The Narrative of the Night (Portion Bo)

This week’s portion, Bo, takes us into the heart of darkness. It opens with the eighth plague—swarms of locusts that darkened the land. Then Egypt is engulfed in a “thick darkness” so palpable that it renders the Egyptians incapable of movement for three days. All of this dark terror builds up to the final plague when, at the stroke of midnight, God strikes down the firstborn in every Egyptian household. At last, as all of Egypt wails in the darkness, Pharaoh “summoned Moses and Aaron in the night and said, ‘Up, depart from among my people, you and the Israelites with you!’”

The darkness of Bo is inseparable from devastation and death. It is, therefore, a source of intense trepidation, not only for the Egyptians, but also for our Israelite ancestors—and for us. When, on the journeys of our lives, we find ourselves cast into dim places, we tend to reach desperately for light. The descent of darkness shatters our illusions of control and reminds us of our own mortality.
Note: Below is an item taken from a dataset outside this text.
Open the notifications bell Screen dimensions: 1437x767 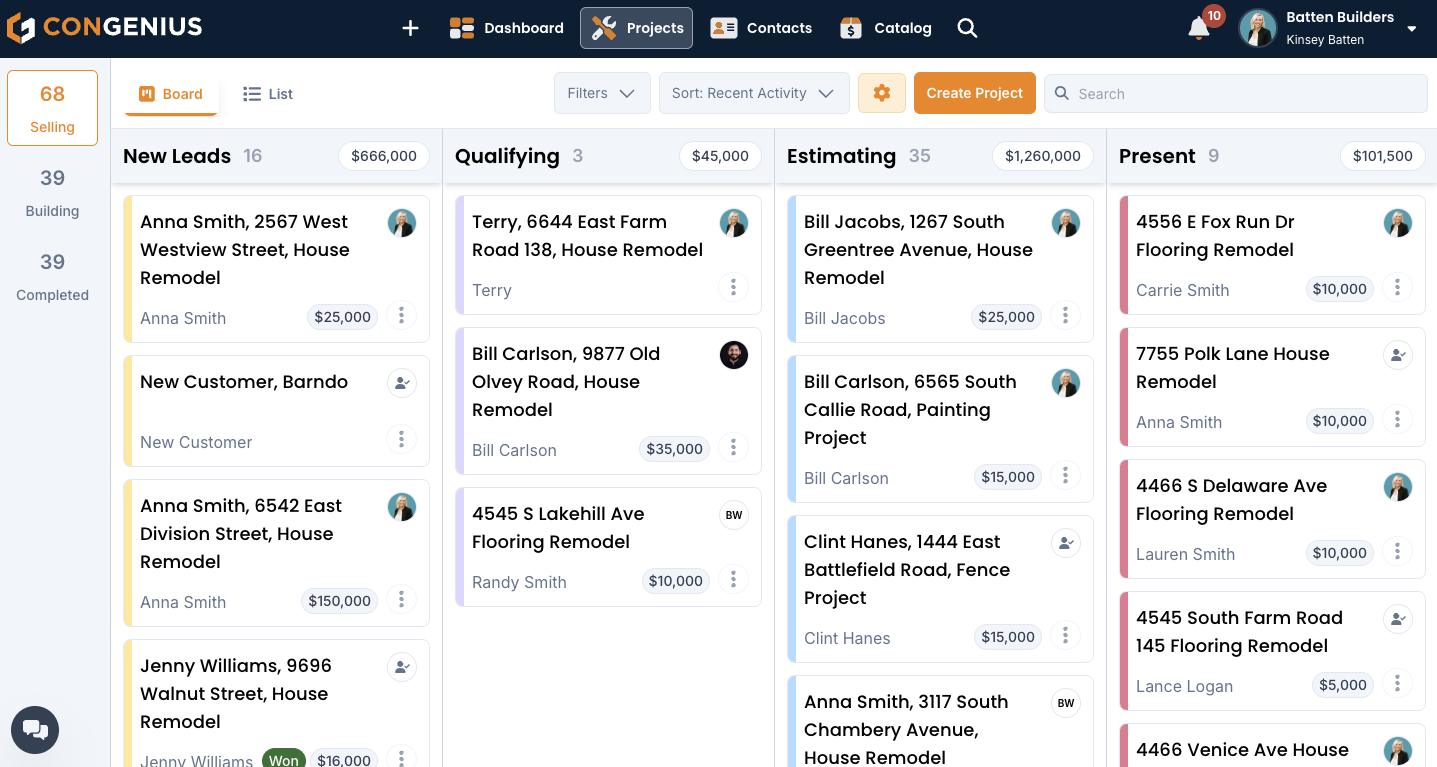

Yet Parashat Bo reminds us that darkness is also the incubator of hope, the place where redemption is born. In Egypt, the Jewish people become a nation. We are conceived in the darkness of bondage and delivered in the middle of God’s eternal night of vigil. This ancient poem from the Passover Haggadah recounts our story of miracles fashioned amidst the darkness: Unto God let praise be brought / For the wonders God has wrought / At the solemn hour of midnight.

It is natural to fear the dark. Nightfall is frightening. Still, if we, like our forebears, wish to grow from our experiences, we must learn to embrace the liberating power of darkness. In her book, When the Heart Waits, Sue Monk Kidd urges us to think of the divine dark that descends upon us all as a womb rather than a tomb. She asks: "Could it be that seeking real light comes only by dwelling for a time in the dark? How sad when we don’t incubate the new life pressing to birth inside us. How sad when we cut it short, forcing unformed answers and refusing to hold the tensions of pain. Everything incubates in darkness. Whenever new life grows, darkness is crucial to the process. . . . So why have we made God into a rescuer rather than a midwife?"

Parashat Bo challenges us to imagine God as a midwife, to embrace our night vision. The poet Theodore Roethke writes: “In a dark time, the eye begins to see.” In their Egyptian midnight, our terrified ancestors caught their first glimpse of freedom. In our own midnights, we, too, begin to see—but only if we find the faith to hold our ground despite our fear, to wait patiently in the shadows rather than running prematurely for the light.

The Aramaic term for blindness is sagi nahor—literally, “too much light.” Thus does the sacred language of our Talmud reveal a fundamental truth: in order to grow, we need the darkness no less than the daylight. And our tradition has always recognized that just as our Jewish months begin on the darkest nights, under the new moon, so too can our Jewish souls find sustenance in the shadows—if only we can muster the courage to tarry there.
Three months after the Exodus described in Parashat Bo, the Israelites arrive at Mount Sinai. There, too, they encounter thick darkness, in the form of the “dense cloud” that falls upon the mountain. Torah tells us that this is precisely where God is to be found. Moses bravely enters that divine darkness, twice. He returns bearing the tablets inscribed with God’s black fire.
Out of the darkness—through the darkness—comes both liberation and law. Without the night and all of its terrors, there can be no Torah. This is the legacy of Parashat Bo.